▶ **Задание**
Преобразуйте все записи ниже в JSON-список строк так, чтобы каждой строке записей соответствовала одна строка списка. Пустые строки не включайте.

[Строки данных для указания точек]
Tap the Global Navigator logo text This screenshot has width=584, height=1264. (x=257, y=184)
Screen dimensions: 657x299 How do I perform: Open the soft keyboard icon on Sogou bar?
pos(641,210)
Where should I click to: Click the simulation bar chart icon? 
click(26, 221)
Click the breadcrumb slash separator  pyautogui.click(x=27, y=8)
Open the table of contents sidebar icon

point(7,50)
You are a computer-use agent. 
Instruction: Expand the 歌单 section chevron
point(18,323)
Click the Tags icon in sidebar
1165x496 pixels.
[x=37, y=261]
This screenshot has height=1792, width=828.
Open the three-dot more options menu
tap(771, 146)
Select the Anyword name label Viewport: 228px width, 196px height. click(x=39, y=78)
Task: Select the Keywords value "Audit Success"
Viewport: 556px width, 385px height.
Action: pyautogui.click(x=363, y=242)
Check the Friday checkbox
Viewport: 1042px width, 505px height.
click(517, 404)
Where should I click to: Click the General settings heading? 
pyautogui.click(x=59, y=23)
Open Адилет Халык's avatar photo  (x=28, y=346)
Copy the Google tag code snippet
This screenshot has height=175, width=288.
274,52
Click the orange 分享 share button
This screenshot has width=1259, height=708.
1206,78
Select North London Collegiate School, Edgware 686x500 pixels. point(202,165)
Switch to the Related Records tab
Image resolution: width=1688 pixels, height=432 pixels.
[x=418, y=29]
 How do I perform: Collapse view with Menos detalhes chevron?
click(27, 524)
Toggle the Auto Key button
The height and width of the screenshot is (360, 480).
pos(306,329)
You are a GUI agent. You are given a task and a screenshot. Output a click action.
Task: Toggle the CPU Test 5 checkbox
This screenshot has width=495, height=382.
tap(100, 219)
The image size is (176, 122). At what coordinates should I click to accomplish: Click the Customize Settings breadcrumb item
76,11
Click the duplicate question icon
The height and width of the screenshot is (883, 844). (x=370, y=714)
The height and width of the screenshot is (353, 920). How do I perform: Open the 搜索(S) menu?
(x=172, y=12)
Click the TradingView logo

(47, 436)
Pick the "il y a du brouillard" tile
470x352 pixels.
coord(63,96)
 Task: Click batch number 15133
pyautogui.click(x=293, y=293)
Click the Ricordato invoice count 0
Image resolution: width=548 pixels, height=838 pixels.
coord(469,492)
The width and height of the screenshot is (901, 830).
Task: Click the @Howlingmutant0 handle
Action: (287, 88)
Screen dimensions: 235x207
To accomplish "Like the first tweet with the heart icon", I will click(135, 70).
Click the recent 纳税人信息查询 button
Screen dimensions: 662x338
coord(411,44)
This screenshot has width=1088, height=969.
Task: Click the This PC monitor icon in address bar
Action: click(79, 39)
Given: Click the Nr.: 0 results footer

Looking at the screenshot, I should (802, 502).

▶ **Решение**
[
  "Tap the Global Navigator logo text This screenshot has width=584, height=1264. (x=257, y=184)",
  "Screen dimensions: 657x299 How do I perform: Open the soft keyboard icon on Sogou bar?",
  "pos(641,210)",
  "Where should I click to: Click the simulation bar chart icon? ",
  "click(26, 221)",
  "Click the breadcrumb slash separator  pyautogui.click(x=27, y=8)",
  "Open the table of contents sidebar icon",
  "point(7,50)",
  "You are a computer-use agent. ",
  "Instruction: Expand the 歌单 section chevron",
  "point(18,323)",
  "Click the Tags icon in sidebar",
  "1165x496 pixels.",
  "[x=37, y=261]",
  "This screenshot has height=1792, width=828.",
  "Open the three-dot more options menu",
  "tap(771, 146)",
  "Select the Anyword name label Viewport: 228px width, 196px height. click(x=39, y=78)",
  "Task: Select the Keywords value \"Audit Success\"",
  "Viewport: 556px width, 385px height.",
  "Action: pyautogui.click(x=363, y=242)",
  "Check the Friday checkbox",
  "Viewport: 1042px width, 505px height.",
  "click(517, 404)",
  "Where should I click to: Click the General settings heading? ",
  "pyautogui.click(x=59, y=23)",
  "Open Адилет Халык's avatar photo  (x=28, y=346)",
  "Copy the Google tag code snippet",
  "This screenshot has height=175, width=288.",
  "274,52",
  "Click the orange 分享 share button",
  "This screenshot has width=1259, height=708.",
  "1206,78",
  "Select North London Collegiate School, Edgware 686x500 pixels. point(202,165)",
  "Switch to the Related Records tab",
  "Image resolution: width=1688 pixels, height=432 pixels.",
  "[x=418, y=29]",
  " How do I perform: Collapse view with Menos detalhes chevron?",
  "click(27, 524)",
  "Toggle the Auto Key button",
  "The height and width of the screenshot is (360, 480).",
  "pos(306,329)",
  "You are a GUI agent. You are given a task and a screenshot. Output a click action.",
  "Task: Toggle the CPU Test 5 checkbox",
  "This screenshot has width=495, height=382.",
  "tap(100, 219)",
  "The image size is (176, 122). At what coordinates should I click to accomplish: Click the Customize Settings breadcrumb item",
  "76,11",
  "Click the duplicate question icon",
  "The height and width of the screenshot is (883, 844). (x=370, y=714)",
  "The height and width of the screenshot is (353, 920). How do I perform: Open the 搜索(S) menu?",
  "(x=172, y=12)",
  "Click the TradingView logo",
  "(47, 436)",
  "Pick the \"il y a du brouillard\" tile",
  "470x352 pixels.",
  "coord(63,96)",
  " Task: Click batch number 15133",
  "pyautogui.click(x=293, y=293)",
  "Click the Ricordato invoice count 0",
  "Image resolution: width=548 pixels, height=838 pixels.",
  "coord(469,492)",
  "The width and height of the screenshot is (901, 830).",
  "Task: Click the @Howlingmutant0 handle",
  "Action: (287, 88)",
  "Screen dimensions: 235x207",
  "To accomplish \"Like the first tweet with the heart icon\", I will click(135, 70).",
  "Click the recent 纳税人信息查询 button",
  "Screen dimensions: 662x338",
  "coord(411,44)",
  "This screenshot has width=1088, height=969.",
  "Task: Click the This PC monitor icon in address bar",
  "Action: click(79, 39)",
  "Given: Click the Nr.: 0 results footer",
  "Looking at the screenshot, I should (802, 502)."
]